After the death of her brother Janusz III, a group of powerful nobles at the Masovian court attempted to maintain the separate legal status of Masovia and prevent its incorporation into the surrounding Kingdom of Poland. In 1526 this group proclaimed Anna as Duchess, the last representative of the family (however, her elder sister Sophia was still alive at the time). This resistance to the duchy's incorporation, which was largely caused by their fear of losing their significance, was also fuelled by political forces interested in maintaining the status of fiefdoms. In this state Masovia would be united in resistance against the Crown and would also have encouraged the House of Habsburg (in comparison with the Polish rivalry for influence in Moldavia).

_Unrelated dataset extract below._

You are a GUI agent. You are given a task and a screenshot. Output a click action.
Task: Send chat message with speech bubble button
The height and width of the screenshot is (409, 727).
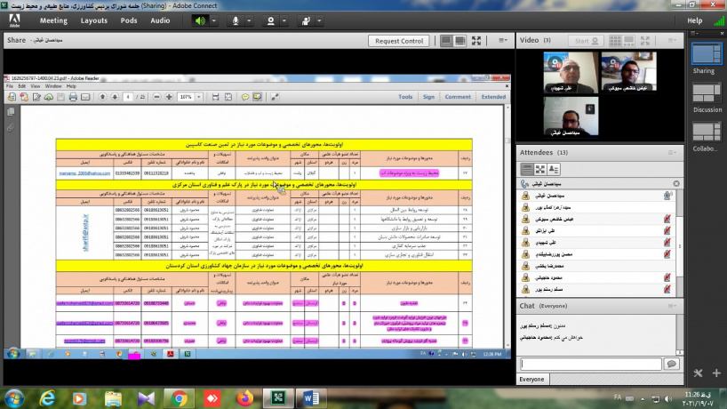672,364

In 1536 Anna concluded a marriage with Stanisław Odrowąż. But the king refused to return their goods in return for 10,000 ducats. This caused conflict between the couple and Sigismund I the Old, who deprived the groom of his offices. The dispute ended with the parliament in 1537, which forced Anna and her husband to take an oath before the king, and renounce the hereditary rights of Masovia and the estate for the benefit of the Crown.

After leaving Masovia, Anna temporarily settled in Odrowąż and Sprowa, near the city of Kielce. The rest of her life was spent mostly at the castle in Jarosław, where in approximately 1540 she had her only child, Sophia.

Anna died sometime after 26 January 1557; she was buried in Jarosław.

She was the ancestor of Marie Leszczyńska who became Queen consort of France by her marriage to King Louis XV.